__What you need to do__
Examine the entries and show every line in which the word "Given" is found.

__Stored data entries__
──────────

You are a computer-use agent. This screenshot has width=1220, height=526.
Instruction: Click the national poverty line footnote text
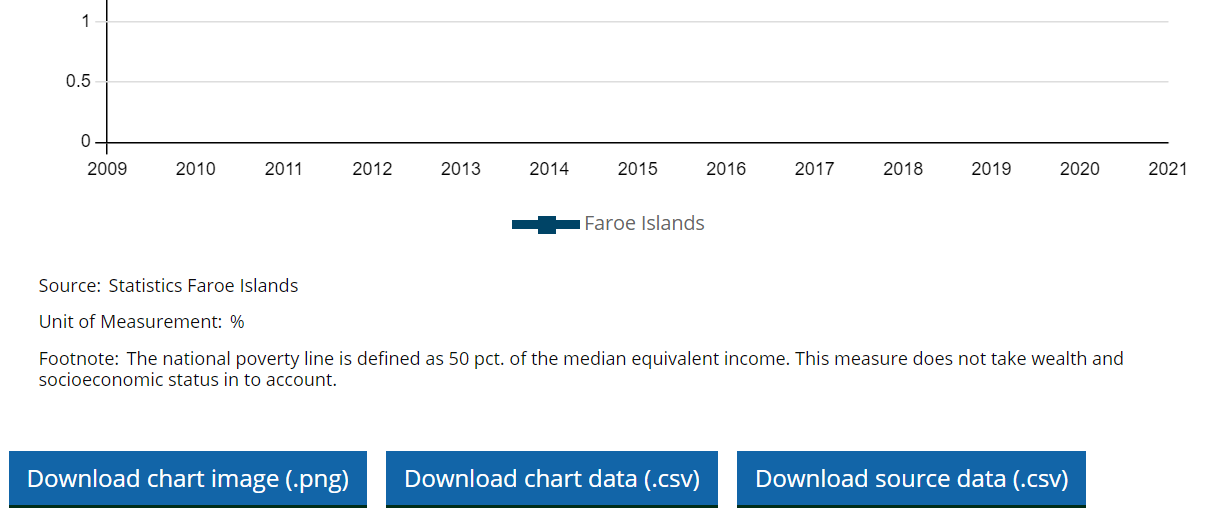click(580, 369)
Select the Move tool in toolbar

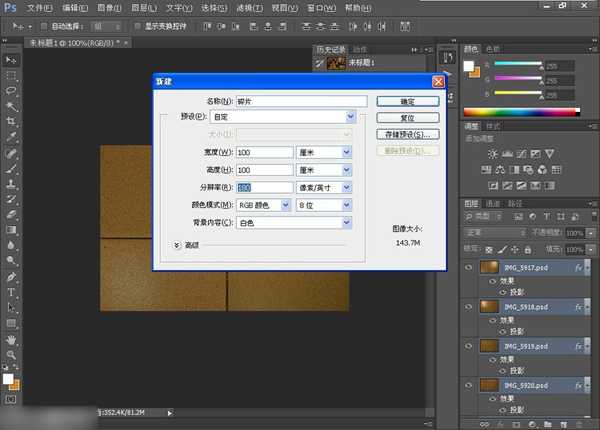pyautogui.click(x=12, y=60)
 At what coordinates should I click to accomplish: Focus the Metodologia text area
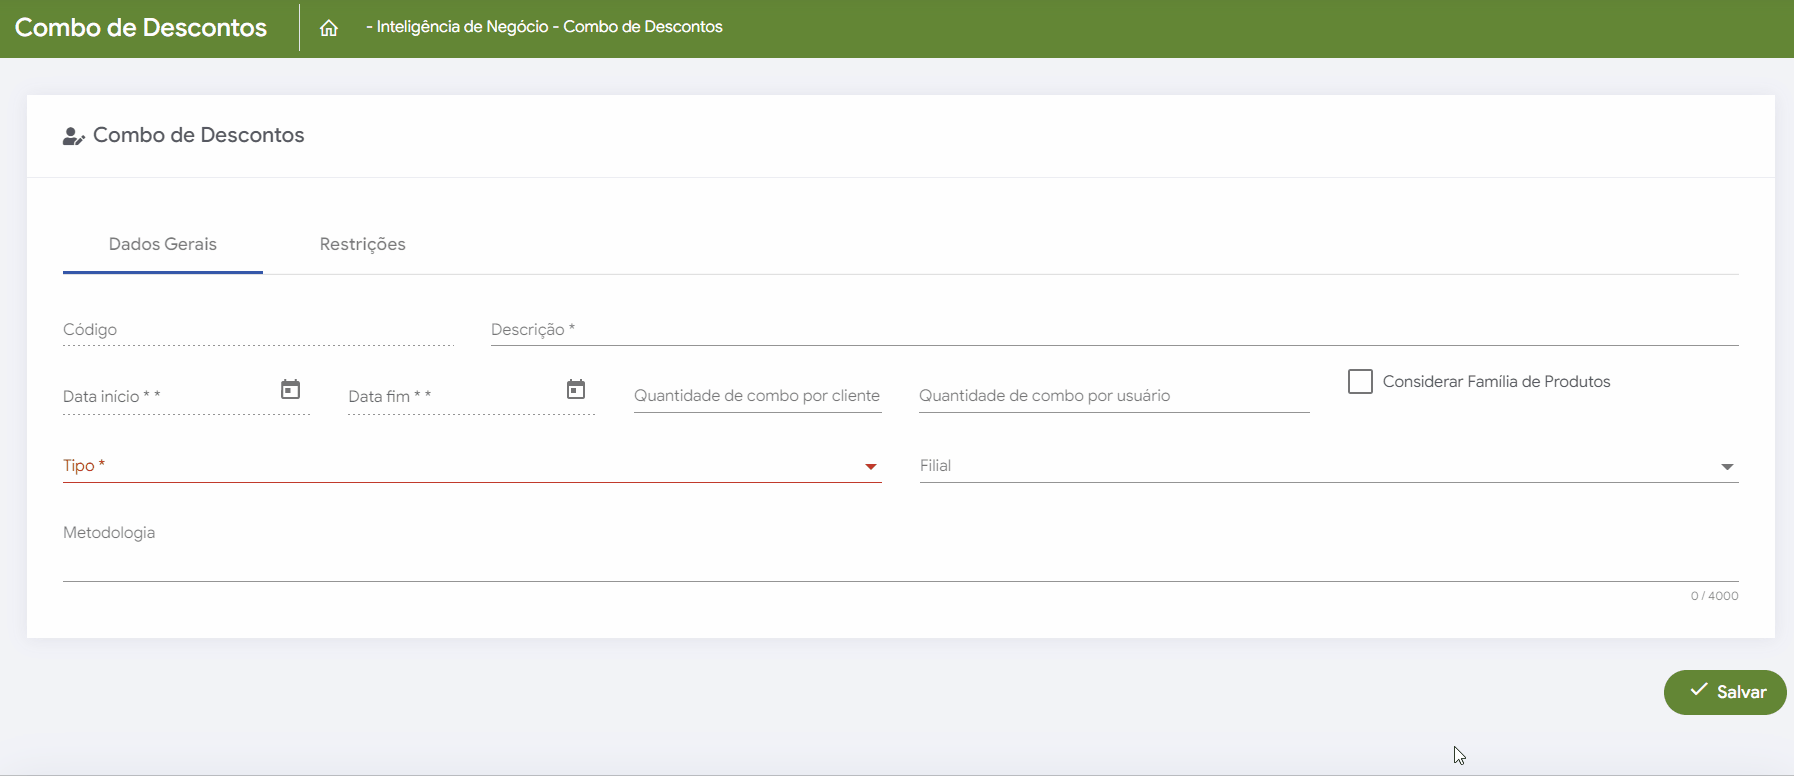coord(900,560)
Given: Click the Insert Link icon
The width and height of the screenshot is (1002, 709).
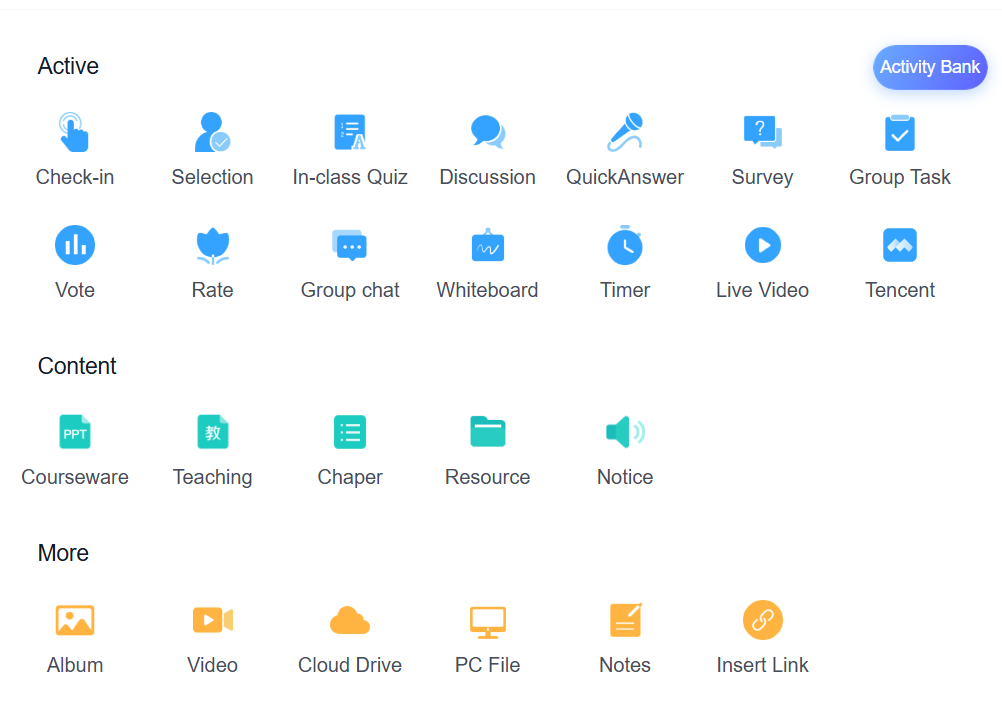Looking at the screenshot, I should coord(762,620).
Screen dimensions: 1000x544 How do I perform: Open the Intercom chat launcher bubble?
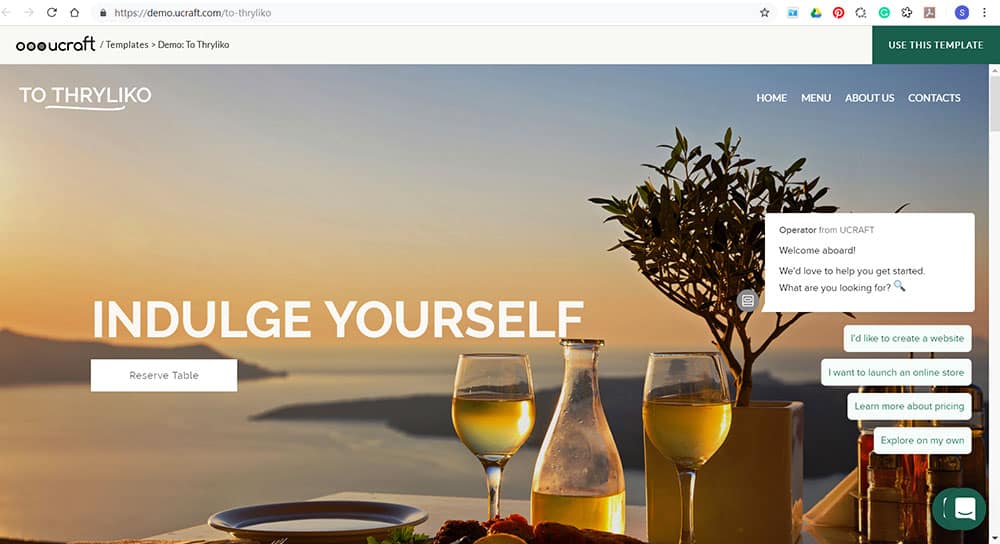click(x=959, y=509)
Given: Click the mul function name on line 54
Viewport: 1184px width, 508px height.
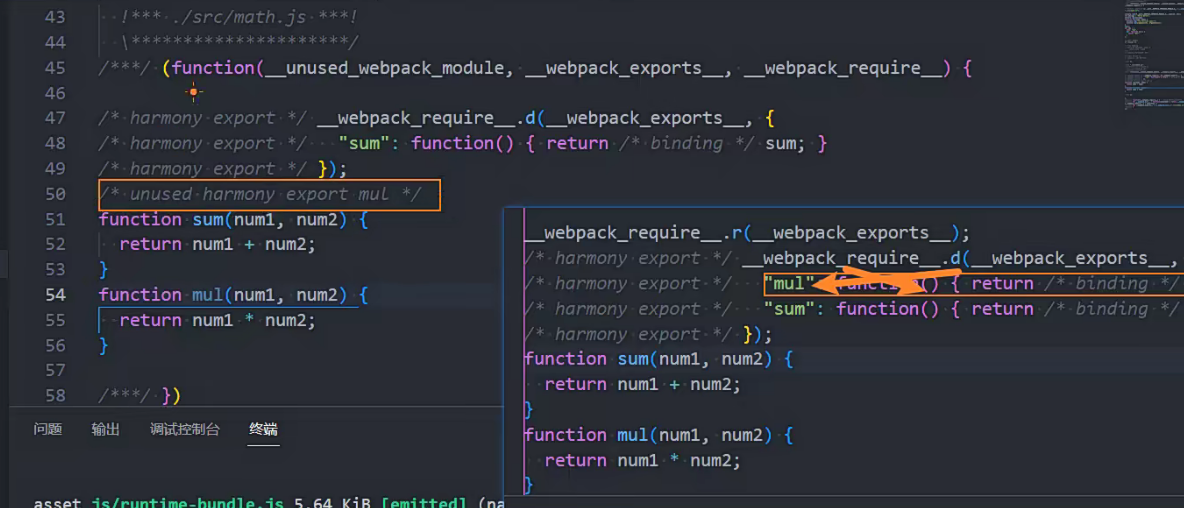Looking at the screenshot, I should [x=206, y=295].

──────────

__Result of the task__
Given: Click the Insert Link icon
Given: Click the mul function name on line 54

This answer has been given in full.